Neurofibromatosis type 1 (NF1) is a complex genetic disorder that manifests in various ways. However, the recent case of a 38-year-old woman with NF1 developing choroidal Yasunari nodules in both eyes puzzled Danish clinicians. With no prior history of systemic vasculopathy but a long-standing peripheral retinal capillary nonperfusion affecting her left eye, the patient’s condition presented a unique challenge for the medical team at Rigshospitalet in Glostrup, Denmark.
Visualizing the Hidden
Choroidal Yasunari nodules are notoriously difficult to identify during ophthalmoscopic examinations. Nevertheless, through the utilization of near-infrared photography, the Danish clinicians gained newfound visibility into the patient’s condition. The examination revealed no additional pathologies in the patient’s right eye, and her corrected visual acuity remained at a perfect 20/20 in both eyes.
A Look Into the Past
Comparing the findings of the recent assessment with an examination conducted three years prior, the medical team noticed signs of thinning in the central retinal artery and branching arcades. Additionally, there was the observation of a chorioretinal anastomosis in the superotemporal macula, originating from a photocoagulation scar. This anastomosis formed a spiral-shaped choroidal vessel, connecting both arterial and venous vessels from the superior arcades, along with a vein from the inferior arcade. The interconnections facilitated the perfusion of the arterial supply of the central retina, including the fovea.
The New Pathway Discovered
To confirm the presence of retrograde arterial supply through the anastomosis, fluorescein angiography was employed. The imaging sequences unequivocally demonstrated rapid filling of the temporal macular vasculature through retrograde circulation via the laser-induced chorioretinal anastomosis (LICRA) in the superotemporal macula, followed by anterograde filling of the central retinal artery branches that brought perfusion to the nasal retina.
The Danish clinicians speculated on the mechanisms behind the development of this chorioretinal anastomosis. They theorized that the combination of hydrostatic pressure gradient over the retinal pigment epithelium towards the retina and vascular endothelial growth factor production associated with retinal capillary nonperfusion played key roles in its formation.
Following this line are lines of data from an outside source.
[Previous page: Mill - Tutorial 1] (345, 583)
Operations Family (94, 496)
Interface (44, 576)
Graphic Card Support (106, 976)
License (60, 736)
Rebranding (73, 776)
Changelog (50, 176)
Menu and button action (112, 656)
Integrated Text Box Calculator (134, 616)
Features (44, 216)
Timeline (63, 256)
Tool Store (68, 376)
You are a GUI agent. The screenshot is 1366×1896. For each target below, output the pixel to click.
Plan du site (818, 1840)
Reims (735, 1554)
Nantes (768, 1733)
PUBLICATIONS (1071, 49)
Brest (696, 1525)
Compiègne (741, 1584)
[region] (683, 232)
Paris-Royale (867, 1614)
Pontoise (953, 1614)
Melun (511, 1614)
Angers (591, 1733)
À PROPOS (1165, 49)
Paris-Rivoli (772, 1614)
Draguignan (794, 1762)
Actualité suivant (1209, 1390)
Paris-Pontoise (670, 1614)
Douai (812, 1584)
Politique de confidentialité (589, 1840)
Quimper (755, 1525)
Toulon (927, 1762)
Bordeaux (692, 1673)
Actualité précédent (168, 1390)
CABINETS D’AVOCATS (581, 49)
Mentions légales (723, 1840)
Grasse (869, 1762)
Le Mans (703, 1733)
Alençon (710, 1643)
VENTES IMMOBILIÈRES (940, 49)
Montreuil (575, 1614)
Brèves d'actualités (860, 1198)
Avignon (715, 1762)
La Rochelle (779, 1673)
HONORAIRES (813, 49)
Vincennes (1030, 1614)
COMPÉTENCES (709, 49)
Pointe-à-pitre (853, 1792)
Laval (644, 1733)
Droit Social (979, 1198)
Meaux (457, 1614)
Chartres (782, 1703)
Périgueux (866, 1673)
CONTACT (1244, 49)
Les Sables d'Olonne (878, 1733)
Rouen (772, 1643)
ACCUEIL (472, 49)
Retinal vascular abnormalities have been shown to affect a significant percentage of individuals with NF1. While severe retinal vascular abnormalities are rare in NF1, cases of peripheral or central retinal vascular occlusion, neovascular glaucoma, or occlusion of the central retinal artery have been documented in some patients. These cases commonly occur in younger patients with impaired arterial inflow and worsening retinal capillary nonperfusion.
A Glimmer of Hope
Fortunately for this patient, choroidal perfusion remained intact, suggesting that the vasculopathy primarily affected the arteries distally to the branching of the posterior ciliary arteries from the ophthalmic artery. The treatment with high-energy photocoagulation, although resulting in defects in the Bruch’s membrane, mediated the development of the anastomosis. This phenomenon serves as the foundation for the treatment of nonischemic central retinal vein occlusion (CRVO), aiming to normalize venous pressure in the retina by creating auxiliary flow between the occluded high-pressure retinal venous circulation and the unobstructed low-pressure choroidal venous circulation.
A Matter of Success
While this treatment approach has displayed promise, it is vital to note that not all attempts to create an anastomosis have been successful. In fact, only two out of three attempts prove fruitful, with procedure-related complications necessitating secondary surgeries for every third patient. The creation of LICRA in eyes with ischemic CRVO has proven particularly challenging, likely due to significant damage sustained by endothelial cells from the effects of ischemia and venous thrombosis on retinal circulation.
A Different Perspective
In the unique case presented, the incidental LICRA resulting from treatment may have played a crucial role in preserving the retina and maintaining 20/20 visual acuity. A distinguishing factor in this instance is that the chorioretinal anastomosis brings inflow of oxygenated blood to the retina instead of facilitating outflow from congested retinal veins to the choroid.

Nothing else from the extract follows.